As Republicans and the governor seek agreement on the largest segment of the budget, K-12 education, it appears even their common ground is a bit rocky.

Case in point: An area of education spending known as "compensatory revenue."

In his letter vetoing the Republican K-12 budget, Dayton criticized the bill's "freezing of compensatory revenue." The state doles out that money, sometimes more than $400 million a year, based on the number of poor students in each school district.

But there's one problem. Dayton and the Republicans both want spend the same amount on compensatory revenue over the next two years. Each side proposes leaving it at levels set in current law.
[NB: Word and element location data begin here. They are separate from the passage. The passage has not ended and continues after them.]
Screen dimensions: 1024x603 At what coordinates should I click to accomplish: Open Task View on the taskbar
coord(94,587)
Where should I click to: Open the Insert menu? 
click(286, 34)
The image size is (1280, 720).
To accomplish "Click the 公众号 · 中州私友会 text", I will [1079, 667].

Senate Republicans once proposed freezing compensatory revenue, but that provision was eliminated when lawmakers crafted the final version of the K-12 bill (known as the "conference report").

What Republicans did instead was separate the compensatory revenue from the basic per-pupil formula allowance. That means future Legislatures will have to specifically increase the compensatory revenue formula, rather than just boosting the basic formula.

Is that a freeze?

"How on God's green earth do you argue that it's a freeze?" said Rep. Pat Garofalo, R-Farmington, the Republican sponsor of the bill. He noted that not only have Dayton and the GOP both left the formula at current law levels, but spending will also increase automatically if there are more poor students.
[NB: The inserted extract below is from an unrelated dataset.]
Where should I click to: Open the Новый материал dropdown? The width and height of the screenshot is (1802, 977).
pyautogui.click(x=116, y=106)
At first, Department of Education spokeswoman Charlene Briner agreed the letter got it wrong.

"It is incorrect to say that compensatory was frozen in the conference report," Briner said in an interview. Soon after, Briner sent Hot Dish e-mails backtracking that statement and adding "I think I was incorrect to say that."

"The net effect is a freeze," she wrote, "unless future legislatures act." In other words, delinking it from the basic formula could mean future legislatures choose not to increase the compensatory revenue formula.

Dayton spokeswoman Katie Tinucci said they stand by the veto letter. "It is our interpretation that the effect of delinking compensatory revenue is the same as freezing it—we cannot rely on the actions of future legislatures."

Garofalo says that is a dishonest argument, noting that both sides are relying on future legislatures to increase formulas.

"They can't possibly argue it's a freeze," Garofalo said.